Jenny Doan, 29, is believed to have made history Friday after unofficially surpassing the record for the longest marathon hula hooping session.
Doan, originally from Australia, passed the previously held record of 74 hours and 54 minutes but said she’s not stopping until she reaches the 100-hour mark.
Since starting her marathon on Tuesday morning at a local bar, Doan said she only slept three hours and has managed to push through the pain, WTTW reported.
When she was at the 67-hour mark, Doan was in pain due to lactic acid buildup in her legs, which led to knee stiffness.
“It was a terrible ripple effect,” she said.
Still, she managed to keep going. During her 5-minute break, which is allowed every hour she completes per official Guinness rules, Doan sat in a chair while supporters rubbed her legs to help with recovery. She also began using knee braces and compression socks.
Though she’s already surpassed the previously held record, Doan’s reported record will remain unofficial until it’s verified by Guinness.
Doan isn’t just hula hooping her way to a possible world title. She’s also using the challenge to raise funds for the nonprofit Mental Health America.
To keep her going, Doan listens to music, streams Netflix and texts her friends — all while still maintaining her form.
A Chicago woman has unofficially hula hooped her way to Guinness World Record. (Photo: iStock)
But there may be a discrepancy as to whether Doan broke the 74-hour, 54-minute record. Doan reportedly dropped her hoop around the 58-hour, 24-minute mark, according to the Chicago Tribune.
During the livestream, Doan determined that the drop can be used as one of her 5-minute breaks. But a Guinness World Records spokesperson said, “The individual cannot drop the hula hoop and then proceed to request the use of the 5-minute break.”
“It’ll be an interesting discussion,” said Doan’s roommate Chris Vellucci. “I’d understand if she didn’t have breaks accrued, then absolutely, it’s a failed attempt. But having break time, that was her break.”
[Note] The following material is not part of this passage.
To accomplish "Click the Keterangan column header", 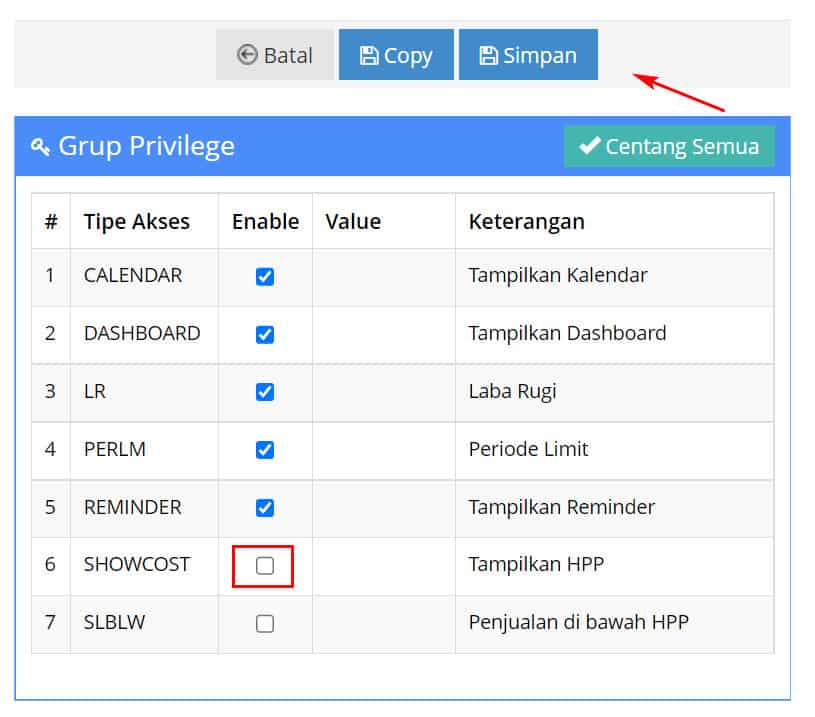I will [x=527, y=221].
“She had banked time to take a break,” he added, “which involves dropping the hoop. Sometimes she’d catch it and throw it down [to start her other breaks].”
To prepare for her big feat, Doan enrolled in a rigorous four-month training program, in which she alternated with different-sized hoops for high speed and endurance.
Whether she officially achieves her goal remains to be seen. Still, if she does, she anticipates holding the record for a long time to come.
“Hula hooping is sufficiently obscure,” Doan said. “So if I was to hold [the record], I’d hope to hold it for a while, for the same 10 years, if not longer.”